#### [Consignes]
**1)** Dans la méditation du Vendredi saint, recopiez le passage allant de « Le Vendredi saint » jusqu'à « à être chrétiens. » en substituant « croyants » à « chrétiens ».
**2)** Pour quel office la méditation du Vendredi saint est-elle destinée, et en quel lieu ?

#### [Bloc de texte]

-------

Vendredi 10 avril 2020 – Vendredi saint 1
Confinement I – 25e jour

Arcabas,
Le baiser de Judas (détail)
Polyptyque Passion et résurrection

— Méditation pour les laudes au séminaire des Carmes —


Le Vendredi saint nous plonge, nous disciples du Christ,  dans le mystère insondable de la croix.
Nous devons faire face à la croix  et à tout ce qu’elle représente, à tout ce qu’elle signifie.
Il n’est pas possible de reculer,  ou alors il nous faut renoncer à être chrétiens.
Cette croix est pour nous une occasion de chute ou de relèvement.
Nous pouvons buter dessus comme sur une pierre d’achoppement.
Nous pouvons aussi nous appuyer dessus comme une pierre de fondation.
Quoi qu’il en soit, la croix est là, incontournable pour nous.

-------

Entrées de la collection
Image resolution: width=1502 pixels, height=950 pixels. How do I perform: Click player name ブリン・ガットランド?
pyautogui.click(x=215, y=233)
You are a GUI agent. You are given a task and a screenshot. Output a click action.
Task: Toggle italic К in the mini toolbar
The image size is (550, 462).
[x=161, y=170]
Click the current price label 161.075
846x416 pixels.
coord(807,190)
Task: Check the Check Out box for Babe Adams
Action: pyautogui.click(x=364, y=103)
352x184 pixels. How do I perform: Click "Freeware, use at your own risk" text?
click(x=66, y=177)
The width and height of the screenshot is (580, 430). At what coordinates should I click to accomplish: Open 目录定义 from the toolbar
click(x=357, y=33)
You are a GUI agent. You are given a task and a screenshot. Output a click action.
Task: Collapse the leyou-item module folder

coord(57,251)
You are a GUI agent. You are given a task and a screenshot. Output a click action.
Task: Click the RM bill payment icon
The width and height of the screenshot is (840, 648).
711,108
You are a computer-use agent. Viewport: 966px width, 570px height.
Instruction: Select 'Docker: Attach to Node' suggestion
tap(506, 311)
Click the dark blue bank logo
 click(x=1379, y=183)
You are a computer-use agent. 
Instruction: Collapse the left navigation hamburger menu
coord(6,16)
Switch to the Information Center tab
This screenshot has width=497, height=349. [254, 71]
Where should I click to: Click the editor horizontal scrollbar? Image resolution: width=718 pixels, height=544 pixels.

-------

#### [Réponses]
**1)**
Le Vendredi saint nous plonge, nous disciples du Christ,  dans le mystère insondable de la croix.
Nous devons faire face à la croix  et à tout ce qu’elle représente, à tout ce qu’elle signifie.
Il n’est pas possible de reculer,  ou alors il nous faut renoncer à être croyants.

**2)** Elle est destinée aux laudes, au séminaire des Carmes.